In einem Artikel, der Ende März auf der liberalen Website Elaph (1) erschien, analysierte und kritisierte der tunesische Intellektuelle Al-Afif Al-Akdar in der arabischen Welt weit verbreitete und tief verwurzelte Denkformen und Werte. Insbesondere klagt er die Eliten und Staatsführungen an, mit ihrer rückwärts gewandten Rachsucht politische Reformen zu blockieren. Al-Akdar, der gegenwärtig in Paris lebt, war Kolumnist der in London erscheinenden Tageszeitung Al-Hayyat bis er auf Anweisung von deren Besitzer, dem saudischen Prinz Khaled ibn Sultan, entlassen wurde, weil er in einer Al-Jazeera-Talkshow die in Saudi-Arabien als Strafmaßnahme praktizierte Amputationen von Gliedmaßen als "barbarisch" bezeichnet hatte.

"Es gibt dunkle und helle Tage in der Geschichte der Nationen. Zu den hellen Tagen zählen solche, die den Nationen Gründungsmythen liefern: historische und symbolträchtige Ereignisse, wie etwa die Französische Revolution oder die Internationale Erklärung der Menschenrechte. Solche Ereignisse prägen allgemeine menschliche Visionen und sind als Gründungsmythen notwendig, um Imagination und schöpferische Kräfte freizusetzen.

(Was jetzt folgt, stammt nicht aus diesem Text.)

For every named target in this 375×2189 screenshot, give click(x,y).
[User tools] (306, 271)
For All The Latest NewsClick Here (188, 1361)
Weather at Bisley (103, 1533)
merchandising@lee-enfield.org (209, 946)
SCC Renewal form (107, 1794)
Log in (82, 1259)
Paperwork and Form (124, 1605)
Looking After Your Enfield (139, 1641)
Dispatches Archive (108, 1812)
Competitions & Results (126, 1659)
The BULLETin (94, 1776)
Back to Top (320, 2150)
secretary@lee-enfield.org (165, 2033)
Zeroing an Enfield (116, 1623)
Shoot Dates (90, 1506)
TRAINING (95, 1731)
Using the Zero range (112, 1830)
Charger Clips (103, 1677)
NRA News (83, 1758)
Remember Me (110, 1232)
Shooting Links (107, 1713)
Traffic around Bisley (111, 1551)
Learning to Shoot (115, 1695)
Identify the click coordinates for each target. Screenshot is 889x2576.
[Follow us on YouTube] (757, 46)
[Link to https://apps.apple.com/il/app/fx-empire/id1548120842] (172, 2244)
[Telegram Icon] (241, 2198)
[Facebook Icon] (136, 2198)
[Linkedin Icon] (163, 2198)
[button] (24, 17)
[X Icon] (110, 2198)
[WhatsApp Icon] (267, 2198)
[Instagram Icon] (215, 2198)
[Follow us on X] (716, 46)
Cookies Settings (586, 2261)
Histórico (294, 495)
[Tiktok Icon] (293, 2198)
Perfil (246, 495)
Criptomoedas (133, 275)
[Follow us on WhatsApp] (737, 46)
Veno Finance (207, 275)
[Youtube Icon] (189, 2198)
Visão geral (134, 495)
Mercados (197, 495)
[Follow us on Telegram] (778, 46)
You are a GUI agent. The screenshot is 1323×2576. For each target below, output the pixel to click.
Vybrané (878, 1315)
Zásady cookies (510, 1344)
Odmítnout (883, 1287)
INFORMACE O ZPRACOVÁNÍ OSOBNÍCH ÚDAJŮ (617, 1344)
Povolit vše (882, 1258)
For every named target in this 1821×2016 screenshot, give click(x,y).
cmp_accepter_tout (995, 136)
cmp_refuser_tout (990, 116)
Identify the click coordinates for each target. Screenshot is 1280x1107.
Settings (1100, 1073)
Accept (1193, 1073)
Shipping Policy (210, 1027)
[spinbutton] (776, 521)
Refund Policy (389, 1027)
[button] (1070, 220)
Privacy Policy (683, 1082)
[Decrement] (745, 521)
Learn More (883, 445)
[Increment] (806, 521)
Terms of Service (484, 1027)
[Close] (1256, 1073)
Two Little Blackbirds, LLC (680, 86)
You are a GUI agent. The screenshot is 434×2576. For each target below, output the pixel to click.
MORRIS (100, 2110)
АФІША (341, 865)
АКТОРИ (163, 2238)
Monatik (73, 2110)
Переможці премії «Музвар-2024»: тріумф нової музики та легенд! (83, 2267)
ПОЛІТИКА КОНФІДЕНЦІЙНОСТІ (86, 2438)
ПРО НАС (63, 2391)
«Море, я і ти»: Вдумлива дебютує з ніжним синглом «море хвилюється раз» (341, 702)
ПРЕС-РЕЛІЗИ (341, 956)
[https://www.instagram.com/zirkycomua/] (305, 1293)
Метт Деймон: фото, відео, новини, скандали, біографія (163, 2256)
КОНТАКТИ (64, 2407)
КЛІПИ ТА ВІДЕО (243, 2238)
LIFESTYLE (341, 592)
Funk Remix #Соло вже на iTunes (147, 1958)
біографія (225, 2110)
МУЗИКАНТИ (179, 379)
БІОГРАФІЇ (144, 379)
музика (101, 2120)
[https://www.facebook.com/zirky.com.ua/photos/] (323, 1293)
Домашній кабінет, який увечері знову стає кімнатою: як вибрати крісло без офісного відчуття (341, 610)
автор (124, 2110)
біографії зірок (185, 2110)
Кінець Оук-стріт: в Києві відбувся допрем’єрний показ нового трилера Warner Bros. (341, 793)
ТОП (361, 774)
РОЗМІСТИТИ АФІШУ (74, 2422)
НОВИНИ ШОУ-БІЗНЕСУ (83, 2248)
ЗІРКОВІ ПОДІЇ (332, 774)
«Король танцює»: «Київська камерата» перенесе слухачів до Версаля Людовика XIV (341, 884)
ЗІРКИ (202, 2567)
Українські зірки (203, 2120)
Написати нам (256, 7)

In ihren dunklen Tagen erlitten die Nationen hingegen Niederlagen - Niederlagen, die sie psychologisch und intellektuell nicht zu bewältigen vermochten und aus denen sie nicht in der Lage waren, sinnvolle Lehren zu ziehen. Wie eine ängstliche Schnecke ziehen sie sich vielmehr in sich selbst zurück und brüten über ihren schwarzen Gedanken, den Schlägen, die ihnen das Schicksal zugefügt hat und [entwickeln] ihre kollektive Manie, Rache für diese nehmen zu wollen. Und all das wandeln sie in selbstmörderische politische und militärische Entscheidungen um, statt sich über die Situation hinauszuschwingen, sie für schöpferische kollektive Handlungen zu nutzen und auf diese Weise ihr Selbstbewusstsein wiederherzustellen. [.]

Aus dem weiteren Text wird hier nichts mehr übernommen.